In order to show this, I begin with the example of the 11-circuit Cakra-Vyuh labyrinth (see related posts). Figure 1 shows this labyrinth and the pattern of it.

Figure 1. The 11-circuit Cakra Vyuh Labyrinth

 

As can be seen, the pathway enters the labyrinth on the first circuit and reaches the center from the innermost circuit. So, the outer- and innermost circuits can simply be cut-off (grey lines in the right image). This then results in a labyrinth with 9 circuits, in which the pathway does not enter on the outermost circuit and doesn’t either reach the center from the innermost circuit. The pattern of this labyrinth is shown in figure 2.

Figure 2.The Pattern of the Uninteresting Labyrinth with 9 Circuits

Because we removed the grey circuits, the course of the pathway in the remaining pattern is from top right to bottom left. If we want to show the pattern in the usual form, we have to mirror it horizontally. This does not affect the pattern itself nor the labyrinth related to it, except for the labyrinth changing its rotational direction (see related posts).

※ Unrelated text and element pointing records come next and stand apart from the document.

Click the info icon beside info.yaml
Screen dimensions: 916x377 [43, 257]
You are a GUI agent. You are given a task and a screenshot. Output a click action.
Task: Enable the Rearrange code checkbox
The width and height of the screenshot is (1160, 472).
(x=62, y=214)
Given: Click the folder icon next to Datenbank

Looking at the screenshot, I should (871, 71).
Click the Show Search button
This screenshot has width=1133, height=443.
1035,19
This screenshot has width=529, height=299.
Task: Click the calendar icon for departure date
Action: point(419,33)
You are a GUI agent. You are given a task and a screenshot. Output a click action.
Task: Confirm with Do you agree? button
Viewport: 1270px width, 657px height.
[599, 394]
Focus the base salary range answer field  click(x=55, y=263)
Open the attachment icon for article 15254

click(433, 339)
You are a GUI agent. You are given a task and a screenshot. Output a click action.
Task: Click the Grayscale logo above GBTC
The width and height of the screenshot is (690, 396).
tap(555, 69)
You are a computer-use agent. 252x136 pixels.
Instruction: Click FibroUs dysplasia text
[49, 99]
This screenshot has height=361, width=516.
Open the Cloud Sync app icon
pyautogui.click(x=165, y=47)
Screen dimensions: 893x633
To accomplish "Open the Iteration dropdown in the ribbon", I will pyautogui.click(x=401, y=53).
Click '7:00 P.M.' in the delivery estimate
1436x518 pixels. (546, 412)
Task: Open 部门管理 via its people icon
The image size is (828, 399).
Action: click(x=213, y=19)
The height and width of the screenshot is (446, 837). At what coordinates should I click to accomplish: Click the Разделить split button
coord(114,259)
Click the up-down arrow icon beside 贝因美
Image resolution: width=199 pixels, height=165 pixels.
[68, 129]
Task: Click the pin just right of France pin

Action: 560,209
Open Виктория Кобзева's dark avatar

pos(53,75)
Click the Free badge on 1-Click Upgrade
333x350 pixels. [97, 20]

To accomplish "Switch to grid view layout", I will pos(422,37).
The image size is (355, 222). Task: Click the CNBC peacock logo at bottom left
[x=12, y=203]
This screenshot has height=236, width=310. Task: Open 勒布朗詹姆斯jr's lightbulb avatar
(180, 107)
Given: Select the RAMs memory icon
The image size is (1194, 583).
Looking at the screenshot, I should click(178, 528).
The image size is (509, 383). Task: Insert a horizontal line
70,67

Even though the pathway of this labyrinth enters on the 3rd circuit and reaches the center from the 7th circuit, this is an uninteresting labyrinth. This, because it is made up of two elements of the type Knossos on circuits 1 – 3 and 7 – 9 (indicated with brackets in the right image) and three internal trivial cirucits 4, 5, 6 between them (indicated with dashes). Although this labyrinth is uninteresting, it is self-dual.

Parenthesis: This labyrinth has similarities with the well known basic type (former: Cretan type) labyrinth. However, the basic type is a very interesting (that is interesting and self-dual) labyrinth.

Figure 3. The Pattern of the Basic Type Labyrinth

As shown in figure 3, this is also made-up of two elements of the type Knossos. However, between these there is only one circuit. And this is by no means trivial as it is needed to connect the two elements. But adding further circuits in the shape of a serpentine will result in an uninteresting labyrinth.

Let us get back to the uninteresting labyrinth with 9 circuits. How does the complementary labyrinth look like? Is it may be also an uninteresting labyrinth?

Figure 4. The Two Complementary Labyrinths with 9 Circuits

In order to generate the complementary, we mirror the original labyrinth vertically and let the connections with the environment and the center uninterrupted. Then the pathway enters on the 7th circuit and reaches the center from the 3rd circuit. The three trivial internal circuits are still recognizable. However, they are enclosed by the axial pieces of the pathway that lead into the labyrinth and to the center. So they are nested one level deeper. Therefore, this is no more an uninteresting, but an interesting, and, as it is self-dual, a very interesting labyirnth.

Thus it seems, that also in larger one-arm labyrinths there are no pairs of uninteresting labyirnths that are complementary to each other.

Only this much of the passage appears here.